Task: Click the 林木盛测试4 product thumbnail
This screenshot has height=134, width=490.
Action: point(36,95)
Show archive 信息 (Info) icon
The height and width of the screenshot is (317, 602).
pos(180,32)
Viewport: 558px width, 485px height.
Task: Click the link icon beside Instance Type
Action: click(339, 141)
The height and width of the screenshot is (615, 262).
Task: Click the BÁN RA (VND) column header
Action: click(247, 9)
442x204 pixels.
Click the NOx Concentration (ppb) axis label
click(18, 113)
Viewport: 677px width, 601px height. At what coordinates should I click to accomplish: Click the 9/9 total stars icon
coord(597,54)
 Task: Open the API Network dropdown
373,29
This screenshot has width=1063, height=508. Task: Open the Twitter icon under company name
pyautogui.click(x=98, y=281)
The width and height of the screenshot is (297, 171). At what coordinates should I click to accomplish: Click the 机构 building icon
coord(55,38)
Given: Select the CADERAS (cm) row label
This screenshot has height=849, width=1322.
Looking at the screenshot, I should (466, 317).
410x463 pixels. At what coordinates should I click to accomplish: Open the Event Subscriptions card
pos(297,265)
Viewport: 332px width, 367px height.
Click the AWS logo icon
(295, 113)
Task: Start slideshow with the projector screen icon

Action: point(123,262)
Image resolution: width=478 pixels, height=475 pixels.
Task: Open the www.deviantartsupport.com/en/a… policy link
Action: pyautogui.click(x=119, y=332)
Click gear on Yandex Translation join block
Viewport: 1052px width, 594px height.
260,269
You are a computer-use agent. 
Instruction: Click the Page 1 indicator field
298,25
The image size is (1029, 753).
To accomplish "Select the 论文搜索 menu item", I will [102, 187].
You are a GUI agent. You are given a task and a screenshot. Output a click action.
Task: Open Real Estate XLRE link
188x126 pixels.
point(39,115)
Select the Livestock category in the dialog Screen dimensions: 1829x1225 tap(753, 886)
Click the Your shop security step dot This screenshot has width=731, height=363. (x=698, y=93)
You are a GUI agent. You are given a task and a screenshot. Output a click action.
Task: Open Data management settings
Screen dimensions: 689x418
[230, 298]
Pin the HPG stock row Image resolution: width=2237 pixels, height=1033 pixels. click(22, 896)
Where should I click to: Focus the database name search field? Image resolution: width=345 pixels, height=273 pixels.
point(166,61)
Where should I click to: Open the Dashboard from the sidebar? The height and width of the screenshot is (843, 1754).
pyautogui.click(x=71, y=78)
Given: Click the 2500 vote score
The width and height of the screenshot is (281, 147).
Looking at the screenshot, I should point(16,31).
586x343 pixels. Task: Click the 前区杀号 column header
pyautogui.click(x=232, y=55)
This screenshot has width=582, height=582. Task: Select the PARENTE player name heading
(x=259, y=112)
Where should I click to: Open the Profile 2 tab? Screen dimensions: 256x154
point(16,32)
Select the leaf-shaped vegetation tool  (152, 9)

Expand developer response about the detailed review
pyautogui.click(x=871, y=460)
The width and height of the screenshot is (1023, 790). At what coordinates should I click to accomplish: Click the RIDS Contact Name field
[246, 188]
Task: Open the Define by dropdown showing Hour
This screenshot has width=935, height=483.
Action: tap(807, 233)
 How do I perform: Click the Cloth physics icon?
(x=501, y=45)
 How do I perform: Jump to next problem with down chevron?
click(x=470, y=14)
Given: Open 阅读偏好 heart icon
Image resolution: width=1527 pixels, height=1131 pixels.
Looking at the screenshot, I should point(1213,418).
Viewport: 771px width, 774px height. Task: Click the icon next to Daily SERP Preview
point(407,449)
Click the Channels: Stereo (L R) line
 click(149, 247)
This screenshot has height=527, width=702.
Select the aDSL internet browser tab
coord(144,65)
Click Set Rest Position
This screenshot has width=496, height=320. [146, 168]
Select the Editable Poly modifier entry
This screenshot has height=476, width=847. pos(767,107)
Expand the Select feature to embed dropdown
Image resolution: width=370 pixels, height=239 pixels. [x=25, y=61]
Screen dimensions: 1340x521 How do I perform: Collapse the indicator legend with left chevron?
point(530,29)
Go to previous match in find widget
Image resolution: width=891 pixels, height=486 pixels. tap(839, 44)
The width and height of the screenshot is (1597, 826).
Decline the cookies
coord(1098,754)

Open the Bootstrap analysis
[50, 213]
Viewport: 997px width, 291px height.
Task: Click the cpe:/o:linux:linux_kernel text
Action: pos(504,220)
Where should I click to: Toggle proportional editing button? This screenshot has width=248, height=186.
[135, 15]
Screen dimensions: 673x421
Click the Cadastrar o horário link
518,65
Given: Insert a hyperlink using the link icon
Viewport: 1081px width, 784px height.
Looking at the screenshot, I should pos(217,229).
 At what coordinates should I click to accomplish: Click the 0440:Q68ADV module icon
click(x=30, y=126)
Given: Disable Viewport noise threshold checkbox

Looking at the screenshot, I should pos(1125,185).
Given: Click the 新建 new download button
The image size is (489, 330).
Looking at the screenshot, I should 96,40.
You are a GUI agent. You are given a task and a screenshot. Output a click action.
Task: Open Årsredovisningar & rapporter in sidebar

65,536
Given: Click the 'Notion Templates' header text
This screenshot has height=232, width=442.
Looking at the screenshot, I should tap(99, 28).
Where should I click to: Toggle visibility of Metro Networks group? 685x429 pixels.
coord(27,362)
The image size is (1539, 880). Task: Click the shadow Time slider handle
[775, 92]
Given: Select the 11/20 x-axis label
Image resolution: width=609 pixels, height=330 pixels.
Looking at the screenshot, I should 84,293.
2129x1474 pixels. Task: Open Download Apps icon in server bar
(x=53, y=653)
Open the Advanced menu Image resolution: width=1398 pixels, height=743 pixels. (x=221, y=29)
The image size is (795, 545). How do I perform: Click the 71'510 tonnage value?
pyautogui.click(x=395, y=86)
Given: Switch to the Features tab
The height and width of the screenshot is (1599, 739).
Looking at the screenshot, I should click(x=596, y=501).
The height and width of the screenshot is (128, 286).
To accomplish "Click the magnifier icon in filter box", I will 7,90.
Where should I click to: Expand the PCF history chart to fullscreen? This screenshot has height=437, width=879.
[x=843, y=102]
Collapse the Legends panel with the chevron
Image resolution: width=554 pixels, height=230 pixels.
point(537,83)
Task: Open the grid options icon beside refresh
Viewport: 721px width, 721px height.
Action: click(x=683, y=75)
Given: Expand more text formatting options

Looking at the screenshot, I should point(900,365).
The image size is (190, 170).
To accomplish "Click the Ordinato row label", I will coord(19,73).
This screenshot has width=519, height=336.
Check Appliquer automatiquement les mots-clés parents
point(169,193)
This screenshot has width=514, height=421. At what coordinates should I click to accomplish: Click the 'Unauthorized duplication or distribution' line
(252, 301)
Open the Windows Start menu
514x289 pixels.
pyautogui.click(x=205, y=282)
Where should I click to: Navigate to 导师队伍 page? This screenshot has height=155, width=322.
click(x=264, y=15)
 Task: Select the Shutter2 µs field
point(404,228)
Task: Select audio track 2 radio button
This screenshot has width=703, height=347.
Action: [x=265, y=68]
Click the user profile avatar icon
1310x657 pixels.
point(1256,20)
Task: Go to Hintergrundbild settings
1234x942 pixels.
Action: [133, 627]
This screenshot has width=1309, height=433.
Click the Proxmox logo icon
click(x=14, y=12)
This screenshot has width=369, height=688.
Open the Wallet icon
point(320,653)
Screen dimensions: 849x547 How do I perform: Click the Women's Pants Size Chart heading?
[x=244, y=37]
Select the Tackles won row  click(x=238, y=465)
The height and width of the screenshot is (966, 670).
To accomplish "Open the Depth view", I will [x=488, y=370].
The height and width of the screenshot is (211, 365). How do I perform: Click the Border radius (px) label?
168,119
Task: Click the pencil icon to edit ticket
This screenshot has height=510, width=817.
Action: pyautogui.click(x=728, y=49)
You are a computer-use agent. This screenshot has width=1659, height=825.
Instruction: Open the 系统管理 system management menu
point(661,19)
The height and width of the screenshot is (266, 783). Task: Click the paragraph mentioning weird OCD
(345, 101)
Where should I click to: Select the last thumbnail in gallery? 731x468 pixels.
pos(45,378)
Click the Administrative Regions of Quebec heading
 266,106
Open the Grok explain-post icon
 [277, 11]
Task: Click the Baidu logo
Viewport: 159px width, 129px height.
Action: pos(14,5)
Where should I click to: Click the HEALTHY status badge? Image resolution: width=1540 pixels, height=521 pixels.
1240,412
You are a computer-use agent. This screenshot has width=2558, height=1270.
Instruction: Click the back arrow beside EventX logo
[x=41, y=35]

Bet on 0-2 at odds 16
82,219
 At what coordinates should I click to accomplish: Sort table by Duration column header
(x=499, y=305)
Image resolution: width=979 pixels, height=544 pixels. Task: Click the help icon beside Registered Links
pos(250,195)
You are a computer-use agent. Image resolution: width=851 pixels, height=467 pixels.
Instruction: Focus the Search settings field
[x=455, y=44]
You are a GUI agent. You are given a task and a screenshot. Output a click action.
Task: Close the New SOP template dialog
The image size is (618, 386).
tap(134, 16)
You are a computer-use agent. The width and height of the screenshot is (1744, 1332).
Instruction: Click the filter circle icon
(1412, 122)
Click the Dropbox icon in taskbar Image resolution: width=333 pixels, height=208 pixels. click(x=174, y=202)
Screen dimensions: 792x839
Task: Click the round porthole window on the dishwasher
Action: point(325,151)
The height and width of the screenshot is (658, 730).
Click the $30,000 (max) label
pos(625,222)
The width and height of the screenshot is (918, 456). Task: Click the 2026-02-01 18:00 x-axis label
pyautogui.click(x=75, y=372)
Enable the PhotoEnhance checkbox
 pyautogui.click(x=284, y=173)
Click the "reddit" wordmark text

Stated task> Count the lines in the entries above that contain the string "dropdown", treating uppercase and lowercase letters as distinct. Reply with the number alone.

Solution to the exercise> 3